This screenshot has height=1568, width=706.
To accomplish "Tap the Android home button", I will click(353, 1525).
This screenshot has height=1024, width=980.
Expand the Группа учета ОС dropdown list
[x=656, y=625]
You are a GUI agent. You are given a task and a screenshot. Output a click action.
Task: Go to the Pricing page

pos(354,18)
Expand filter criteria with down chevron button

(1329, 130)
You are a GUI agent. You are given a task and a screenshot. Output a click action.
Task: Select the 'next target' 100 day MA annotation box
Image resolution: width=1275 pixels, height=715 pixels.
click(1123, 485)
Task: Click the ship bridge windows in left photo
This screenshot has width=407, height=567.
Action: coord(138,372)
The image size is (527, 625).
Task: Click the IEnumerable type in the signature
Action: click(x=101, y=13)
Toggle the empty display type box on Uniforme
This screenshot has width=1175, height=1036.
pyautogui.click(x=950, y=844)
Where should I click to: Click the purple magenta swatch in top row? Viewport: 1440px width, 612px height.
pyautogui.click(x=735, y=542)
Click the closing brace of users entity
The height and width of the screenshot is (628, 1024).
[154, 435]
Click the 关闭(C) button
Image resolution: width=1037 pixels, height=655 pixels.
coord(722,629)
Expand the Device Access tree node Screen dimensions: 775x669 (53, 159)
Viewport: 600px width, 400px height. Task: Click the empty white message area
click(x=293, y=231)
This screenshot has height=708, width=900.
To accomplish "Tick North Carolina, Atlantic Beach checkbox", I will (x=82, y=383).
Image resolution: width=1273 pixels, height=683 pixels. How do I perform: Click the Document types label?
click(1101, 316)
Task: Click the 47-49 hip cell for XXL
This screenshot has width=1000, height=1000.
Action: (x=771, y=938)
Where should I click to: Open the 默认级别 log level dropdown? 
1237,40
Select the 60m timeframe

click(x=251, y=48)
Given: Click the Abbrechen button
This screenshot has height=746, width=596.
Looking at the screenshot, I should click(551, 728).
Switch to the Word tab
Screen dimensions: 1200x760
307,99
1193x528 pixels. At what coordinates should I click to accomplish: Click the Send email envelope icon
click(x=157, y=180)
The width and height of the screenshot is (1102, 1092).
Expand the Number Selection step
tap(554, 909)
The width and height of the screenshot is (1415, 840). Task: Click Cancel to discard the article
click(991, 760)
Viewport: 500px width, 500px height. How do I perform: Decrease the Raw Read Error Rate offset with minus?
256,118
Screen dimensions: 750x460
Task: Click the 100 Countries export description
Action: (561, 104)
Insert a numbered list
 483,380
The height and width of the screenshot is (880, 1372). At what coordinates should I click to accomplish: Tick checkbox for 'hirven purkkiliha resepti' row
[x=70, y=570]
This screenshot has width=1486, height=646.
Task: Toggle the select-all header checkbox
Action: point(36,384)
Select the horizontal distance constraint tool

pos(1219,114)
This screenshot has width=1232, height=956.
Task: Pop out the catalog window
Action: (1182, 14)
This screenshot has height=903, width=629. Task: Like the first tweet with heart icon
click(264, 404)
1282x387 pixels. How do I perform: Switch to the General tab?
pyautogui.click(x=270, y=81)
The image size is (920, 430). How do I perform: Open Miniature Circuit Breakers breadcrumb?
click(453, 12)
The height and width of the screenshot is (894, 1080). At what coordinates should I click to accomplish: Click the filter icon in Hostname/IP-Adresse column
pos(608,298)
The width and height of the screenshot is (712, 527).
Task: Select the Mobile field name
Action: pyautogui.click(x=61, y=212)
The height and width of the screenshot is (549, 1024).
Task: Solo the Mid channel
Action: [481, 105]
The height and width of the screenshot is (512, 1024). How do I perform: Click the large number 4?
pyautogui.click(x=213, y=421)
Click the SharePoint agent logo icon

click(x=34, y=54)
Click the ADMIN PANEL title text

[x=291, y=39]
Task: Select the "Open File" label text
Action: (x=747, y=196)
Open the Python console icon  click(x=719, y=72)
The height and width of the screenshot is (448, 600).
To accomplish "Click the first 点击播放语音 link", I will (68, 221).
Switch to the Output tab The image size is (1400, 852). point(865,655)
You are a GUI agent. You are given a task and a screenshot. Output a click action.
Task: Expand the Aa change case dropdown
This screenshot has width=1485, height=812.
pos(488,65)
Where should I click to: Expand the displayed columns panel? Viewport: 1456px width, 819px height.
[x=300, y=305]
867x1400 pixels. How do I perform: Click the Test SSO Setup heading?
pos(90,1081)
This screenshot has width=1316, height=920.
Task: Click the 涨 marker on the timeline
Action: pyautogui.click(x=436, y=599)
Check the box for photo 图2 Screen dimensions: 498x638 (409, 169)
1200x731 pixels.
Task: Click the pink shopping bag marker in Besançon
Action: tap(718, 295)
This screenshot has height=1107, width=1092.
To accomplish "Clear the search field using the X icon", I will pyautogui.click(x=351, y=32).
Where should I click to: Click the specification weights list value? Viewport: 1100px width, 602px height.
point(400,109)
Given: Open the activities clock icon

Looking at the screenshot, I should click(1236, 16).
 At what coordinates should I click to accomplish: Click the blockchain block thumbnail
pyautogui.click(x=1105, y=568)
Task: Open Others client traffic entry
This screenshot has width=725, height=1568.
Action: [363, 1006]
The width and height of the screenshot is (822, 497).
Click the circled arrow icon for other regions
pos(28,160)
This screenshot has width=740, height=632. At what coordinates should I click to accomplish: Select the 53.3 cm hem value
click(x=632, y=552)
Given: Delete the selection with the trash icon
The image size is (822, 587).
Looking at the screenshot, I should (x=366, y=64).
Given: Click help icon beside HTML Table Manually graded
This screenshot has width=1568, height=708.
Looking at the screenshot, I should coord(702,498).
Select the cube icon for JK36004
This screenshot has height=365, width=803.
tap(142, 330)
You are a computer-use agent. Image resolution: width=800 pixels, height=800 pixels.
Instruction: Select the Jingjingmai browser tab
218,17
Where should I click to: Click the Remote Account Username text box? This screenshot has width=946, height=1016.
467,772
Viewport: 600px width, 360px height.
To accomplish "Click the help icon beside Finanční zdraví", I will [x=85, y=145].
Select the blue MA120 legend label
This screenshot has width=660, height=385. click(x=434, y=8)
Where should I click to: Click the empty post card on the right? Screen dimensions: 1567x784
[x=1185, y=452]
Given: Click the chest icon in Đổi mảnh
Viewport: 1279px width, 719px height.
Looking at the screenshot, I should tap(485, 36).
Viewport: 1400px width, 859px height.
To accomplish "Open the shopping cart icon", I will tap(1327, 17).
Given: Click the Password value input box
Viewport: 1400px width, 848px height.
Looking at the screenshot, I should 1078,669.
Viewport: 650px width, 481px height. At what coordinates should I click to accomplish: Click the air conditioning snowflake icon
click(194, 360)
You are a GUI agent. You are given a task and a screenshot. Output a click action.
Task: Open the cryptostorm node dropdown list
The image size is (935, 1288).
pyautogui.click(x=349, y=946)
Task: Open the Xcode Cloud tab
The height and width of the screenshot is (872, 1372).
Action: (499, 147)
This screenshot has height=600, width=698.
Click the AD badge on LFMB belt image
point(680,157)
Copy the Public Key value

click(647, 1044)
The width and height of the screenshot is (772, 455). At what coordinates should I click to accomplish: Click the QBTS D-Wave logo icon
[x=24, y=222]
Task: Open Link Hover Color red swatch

◆ Task details ◆
Copy out the data shown above without altering anything.

◆ Response area ◆
This screenshot has height=1568, width=706.
To accomplish "Tap the Android home button", I will click(353, 1525).
This screenshot has height=1024, width=980.
Expand the Группа учета ОС dropdown list
[x=656, y=625]
You are a GUI agent. You are given a task and a screenshot. Output a click action.
Task: Go to the Pricing page

pos(354,18)
Expand filter criteria with down chevron button

(1329, 130)
You are a GUI agent. You are given a task and a screenshot. Output a click action.
Task: Select the 'next target' 100 day MA annotation box
Image resolution: width=1275 pixels, height=715 pixels.
click(1123, 485)
Task: Click the ship bridge windows in left photo
This screenshot has width=407, height=567.
Action: coord(138,372)
The image size is (527, 625).
Task: Click the IEnumerable type in the signature
Action: click(x=101, y=13)
Toggle the empty display type box on Uniforme
This screenshot has width=1175, height=1036.
pyautogui.click(x=950, y=844)
Where should I click to: Click the purple magenta swatch in top row? Viewport: 1440px width, 612px height.
pyautogui.click(x=735, y=542)
Click the closing brace of users entity
The height and width of the screenshot is (628, 1024).
[154, 435]
Click the 关闭(C) button
Image resolution: width=1037 pixels, height=655 pixels.
coord(722,629)
Expand the Device Access tree node Screen dimensions: 775x669 (53, 159)
Viewport: 600px width, 400px height. Task: Click the empty white message area
click(x=293, y=231)
This screenshot has height=708, width=900.
To accomplish "Tick North Carolina, Atlantic Beach checkbox", I will (x=82, y=383).
Image resolution: width=1273 pixels, height=683 pixels. How do I perform: Click the Document types label?
click(1101, 316)
Task: Click the 47-49 hip cell for XXL
This screenshot has width=1000, height=1000.
Action: (x=771, y=938)
Where should I click to: Open the 默认级别 log level dropdown? 
1237,40
Select the 60m timeframe

click(x=251, y=48)
Given: Click the Abbrechen button
This screenshot has height=746, width=596.
Looking at the screenshot, I should click(551, 728).
Switch to the Word tab
Screen dimensions: 1200x760
307,99
1193x528 pixels. At what coordinates should I click to accomplish: Click the Send email envelope icon
click(x=157, y=180)
The width and height of the screenshot is (1102, 1092).
Expand the Number Selection step
tap(554, 909)
The width and height of the screenshot is (1415, 840). Task: Click Cancel to discard the article
click(991, 760)
Viewport: 500px width, 500px height. How do I perform: Decrease the Raw Read Error Rate offset with minus?
256,118
Screen dimensions: 750x460
Task: Click the 100 Countries export description
Action: (561, 104)
Insert a numbered list
 483,380
The height and width of the screenshot is (880, 1372). At what coordinates should I click to accomplish: Tick checkbox for 'hirven purkkiliha resepti' row
[x=70, y=570]
This screenshot has width=1486, height=646.
Task: Toggle the select-all header checkbox
Action: point(36,384)
Select the horizontal distance constraint tool

pos(1219,114)
This screenshot has width=1232, height=956.
Task: Pop out the catalog window
Action: (1182, 14)
This screenshot has height=903, width=629. Task: Like the first tweet with heart icon
click(264, 404)
1282x387 pixels. How do I perform: Switch to the General tab?
pyautogui.click(x=270, y=81)
The image size is (920, 430). How do I perform: Open Miniature Circuit Breakers breadcrumb?
click(453, 12)
The height and width of the screenshot is (894, 1080). At what coordinates should I click to accomplish: Click the filter icon in Hostname/IP-Adresse column
pos(608,298)
The width and height of the screenshot is (712, 527).
Task: Select the Mobile field name
Action: pyautogui.click(x=61, y=212)
The height and width of the screenshot is (549, 1024).
Task: Solo the Mid channel
Action: [481, 105]
The height and width of the screenshot is (512, 1024). How do I perform: Click the large number 4?
pyautogui.click(x=213, y=421)
Click the SharePoint agent logo icon

click(x=34, y=54)
Click the ADMIN PANEL title text

[x=291, y=39]
Task: Select the "Open File" label text
Action: (x=747, y=196)
Open the Python console icon  click(x=719, y=72)
The height and width of the screenshot is (448, 600).
To accomplish "Click the first 点击播放语音 link", I will (68, 221).
Switch to the Output tab The image size is (1400, 852). point(865,655)
You are a GUI agent. You are given a task and a screenshot. Output a click action.
Task: Expand the Aa change case dropdown
This screenshot has width=1485, height=812.
pos(488,65)
Where should I click to: Expand the displayed columns panel? Viewport: 1456px width, 819px height.
[x=300, y=305]
867x1400 pixels. How do I perform: Click the Test SSO Setup heading?
pos(90,1081)
This screenshot has width=1316, height=920.
Task: Click the 涨 marker on the timeline
Action: pyautogui.click(x=436, y=599)
Check the box for photo 图2 Screen dimensions: 498x638 (409, 169)
1200x731 pixels.
Task: Click the pink shopping bag marker in Besançon
Action: tap(718, 295)
This screenshot has height=1107, width=1092.
To accomplish "Clear the search field using the X icon", I will pyautogui.click(x=351, y=32).
Where should I click to: Click the specification weights list value? Viewport: 1100px width, 602px height.
point(400,109)
Given: Open the activities clock icon

Looking at the screenshot, I should click(1236, 16).
 At what coordinates should I click to accomplish: Click the blockchain block thumbnail
pyautogui.click(x=1105, y=568)
Task: Open Others client traffic entry
This screenshot has width=725, height=1568.
Action: [363, 1006]
The width and height of the screenshot is (822, 497).
Click the circled arrow icon for other regions
pos(28,160)
This screenshot has width=740, height=632. At what coordinates should I click to accomplish: Select the 53.3 cm hem value
click(x=632, y=552)
Given: Delete the selection with the trash icon
The image size is (822, 587).
Looking at the screenshot, I should (x=366, y=64).
Given: Click help icon beside HTML Table Manually graded
This screenshot has width=1568, height=708.
Looking at the screenshot, I should coord(702,498).
Select the cube icon for JK36004
This screenshot has height=365, width=803.
tap(142, 330)
You are a computer-use agent. Image resolution: width=800 pixels, height=800 pixels.
Instruction: Select the Jingjingmai browser tab
218,17
Where should I click to: Click the Remote Account Username text box? This screenshot has width=946, height=1016.
467,772
Viewport: 600px width, 360px height.
To accomplish "Click the help icon beside Finanční zdraví", I will [x=85, y=145].
Select the blue MA120 legend label
This screenshot has width=660, height=385. click(x=434, y=8)
Where should I click to: Click the empty post card on the right? Screen dimensions: 1567x784
[x=1185, y=452]
Given: Click the chest icon in Đổi mảnh
Viewport: 1279px width, 719px height.
Looking at the screenshot, I should tap(485, 36).
Viewport: 1400px width, 859px height.
To accomplish "Open the shopping cart icon", I will tap(1327, 17).
Given: Click the Password value input box
Viewport: 1400px width, 848px height.
Looking at the screenshot, I should 1078,669.
Viewport: 650px width, 481px height. At what coordinates should I click to accomplish: Click the air conditioning snowflake icon
click(194, 360)
You are a GUI agent. You are given a task and a screenshot. Output a click action.
Task: Open the cryptostorm node dropdown list
The image size is (935, 1288).
pyautogui.click(x=349, y=946)
Task: Open the Xcode Cloud tab
The height and width of the screenshot is (872, 1372).
Action: (499, 147)
This screenshot has height=600, width=698.
Click the AD badge on LFMB belt image
point(680,157)
Copy the Public Key value

click(647, 1044)
The width and height of the screenshot is (772, 455). At what coordinates should I click to accomplish: Click the QBTS D-Wave logo icon
[x=24, y=222]
Task: Open Link Hover Color red swatch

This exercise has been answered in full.